Francisco Carrión

N ací en Ciudad Real en 1988, un lugar en principio poco afín a los coches antiguos. Afortunadamente mi abuelo, dedicado al sector del automóvil, tenía amigos que poseían autos veteranos y participaban en el rallye anual que se celebraba (y sigue celebrando) en mi ciudad natal; yo siempre acababa subido en alguno de los coches, y quizá por esto empezó mi afición desde muy temprana edad. A los 7 años recibí una de las mayores sorpresas de mi vida: mi familia había comprado un destartalado Peugeot 201 de 1931. Cuando me lo dijeron me emocioné, lágrimas incluidas.
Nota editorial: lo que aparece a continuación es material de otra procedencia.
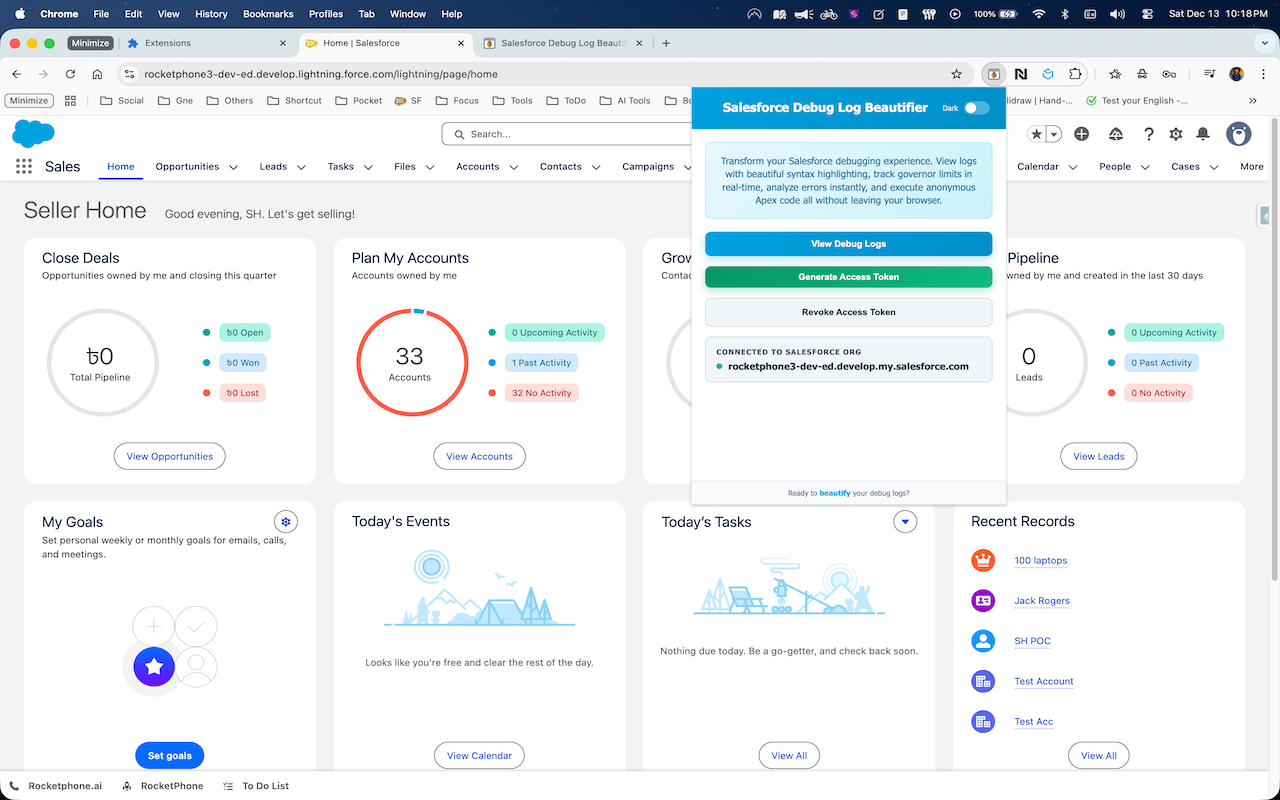Click the crown icon beside 100 laptops
The image size is (1280, 800).
click(x=983, y=560)
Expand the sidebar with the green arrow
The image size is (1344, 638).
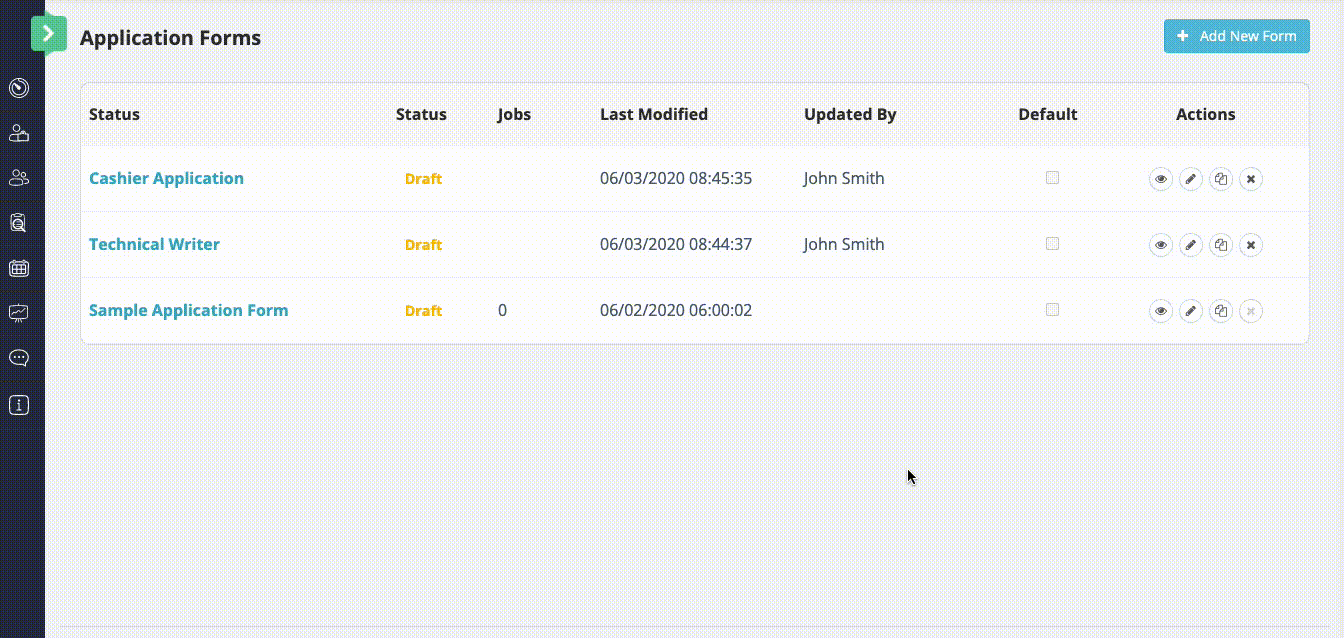tap(48, 34)
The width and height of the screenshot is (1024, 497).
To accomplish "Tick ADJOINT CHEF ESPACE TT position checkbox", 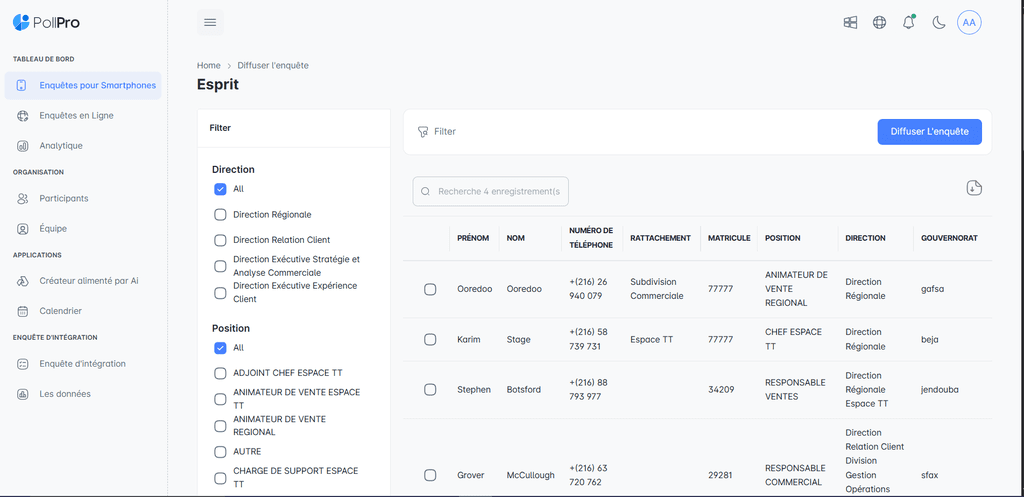I will click(220, 373).
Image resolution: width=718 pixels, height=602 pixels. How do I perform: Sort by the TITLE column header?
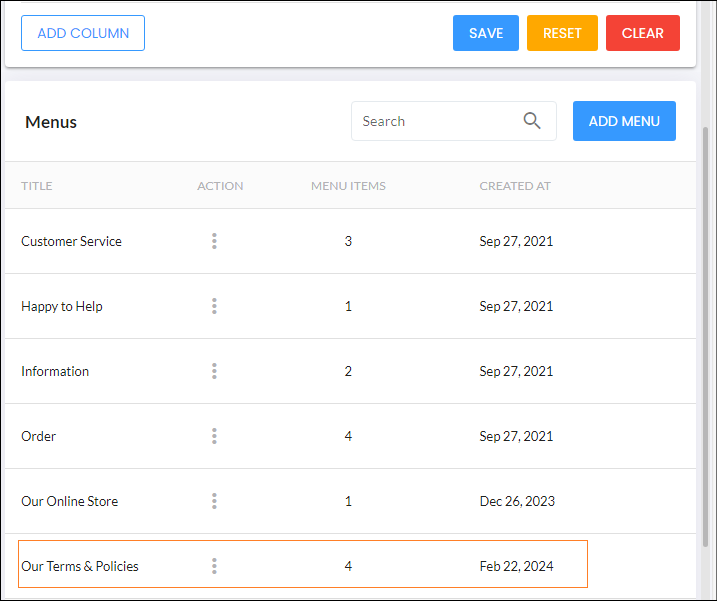coord(37,186)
Desde entonces he tenido la suerte de poder conducir y restaurar varios clásicos, así como de conocer a gente maravillosa relacionada con los vehículos antiguos, muchas veces por estos mundos de internet. Quién me iba a decir a mí que al final este soporte iba a dar muchas más oportunidades que nuestro “querido papel”, al cual soy adicto desde que en Agosto de 1993 compré mi primera Motor Clásico, un especial Hispano Suiza que me hizo volverme loco por esa marca legendaria y por cualquier tipo de automóvil, cuanto más raro y antiguo, mejor.

Actualmente colaboro desde la sombra en varias publicaciones españolas e inglesas de este mundillo, además de trabajar a cara descubierta aquí, en Motor Clásico y en la web Prewarcar.com. ¡Ah! Casi lo olvido: soy licenciado en Derecho y en Periodismo.